====== TEXTO DE ORIGEN

Los asentamientos humanos, pueblos y ciudades, debían ser esto: in atl in tepetl, “agua, monte”. Los que en ellos habitaban se llamaban altepehuaqueh, “los que tienen el agua, el monte”. Sin el agua y el monte la vida humana y el florecer de los pueblos era impensable. Sin agua, el maíz, nuestro sustento, el tomate, la calabaza, el frijol, el chile, las verduras todas no podrían germinar. La vida del hombre, como la de las plantas y animales, sin agua se secaría.
 
Por esto mismo, cuando un pueblo o asentamiento de hombres prosperaba en verdad y llegaba a convertirse en metrópoli, recibía el nombre de Tollan, que literalmente significa “Entre los tulares o espadañas”, lugar próspero donde abundan las aguas. Las grandes metrópolis que sucesivamente existieron en el México prehispánico se llamaron así Tollan Teotihuacán, Tollan Cholollan, Tollan Xicocotitlan, Tollan México-Tenochtitlan. En ellas, según lo veremos, los mesoamericanos se habían ingeniado para aprovechar lo mejor posible sus aguas.
 
Como obsesión inescapable, el agua, y sobre todo su ausencia o escasez en periodos de sequía, es tema recurrente en el pensamiento indígena de Mesoamérica. En él —como lo proclama el ya citado himno sacro impetración de la lluvia son los dioses, en especial Tláloc y sus acompañantes, y asimismo Chalchiuhtlicue, “La Señora de la falda de jade”, los que han de darla en la requerida abundancia. Los dioses han enseñado al hombre cómo hacer suya el agua. Debe ésta conservarse al igual que se guarda en las entrañas del monte. Y cual si los dioses fueran maestros de ese arte de encauzar y distribuir las aguas —en el portento de una mítica hidráulica— el himno sacro proclama que “el dios que lleva a cuestas los jades del agua”, ordena “por medio de un acueducto”, su descenso. Acueducto se dice en náhuatl aohtli, “camino del agua”.

============
====== DATOS MOSTRADOS

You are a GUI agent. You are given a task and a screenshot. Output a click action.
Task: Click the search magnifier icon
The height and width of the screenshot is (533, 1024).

============

QUÉ SE ESPERA:
Prosigue el texto sobre el agua en el México prehispánico a partir de su última oración.

RESULTADO FINAL:
Cuando en el relato mítico de la peregrinación de los mexicas o aztecas, se habla de su estancia en Coatepec “en el monte de la Serpiente”, se evoca lo que allí ocurrió. Entre otras cosas, prefigurando la tierra que les tenía anunciada su dios, en el centro de los lagos, rodeada de montañas y bosques, estando aún en Coatepec, los mexicas represaron allí las aguas:
 
Cierran el barranco —nos dice la crónica indígena— la cuesta empinada. Allí se junta, se represa el agua, se hizo por disposición de Huitzilopochtli, y [éste] luego les dijo a sus padres, a ellos, los mexicanos: ¡oh mis padres! pues ya se represó el agua, plantad, sembrad sauce, ahuehuete, caña, tule, flor de atlacuezonalli, y ya echan simiente los peces, las ranas, los ajolotes, los camaroncillos… los pájaros, el pato, el ánade… y luego allá [el dios] entonó el canto cuyo, cantaba y también bailaba…7
 
Prefiguración del lugar prometido fue este en Coatepec, “Monte de la Serpiente”. Tan maravilloso se tomó ese lugar a los ojos de los mexicas que éstos quisieron quedarse allí. Más su dios Huitzilopochtli les hizo saber que la marcha debía continuarse. La prefiguración se desvaneció entonces: el agua represada, las verdes arboledas, las flores, los peces y las aves, todo, como había surgido por la acción portentosa, así se desvaneció. En la conciencia de los mexicas quedó el recuerdo y la persuasión. Tenían ellos que merecer una gran Tollan, una metrópoli, en medio de las aguas y en la cercanía de los montes.
 
Las aguas divinas que purifican al hombre
 
Así como la vida de la comunidad es impensable sin el don de las aguas, tampoco el ser humano como persona, puede existir ni física ni moralmente, privado del agua. Al nacer el hombre, Tonantzin, “Nuestra Madrecita”, la Señora de la falda de jade, lo envía, y a la vez lo recibe en la tierra. Y ya en ésta, la mujer partera que ha facilitado el nacer, acercando la criatura al agua, hace primordial purificación. Oigamos las palabras que entonces pronunciaba y que en náhuatl nos conserva el Códice florentino. Tomando en sus brazos al recién nacido le decía:
       
Has venido a la tierra. Te ha enviado tu Madre, tu Padre, el Señor y la Señora de la Dualidad. Has sido forjado, perfeccionado en su casa, en el Omeyocan, Lugar de la Dualidad, el que está por encima de los nueve pisos celestes.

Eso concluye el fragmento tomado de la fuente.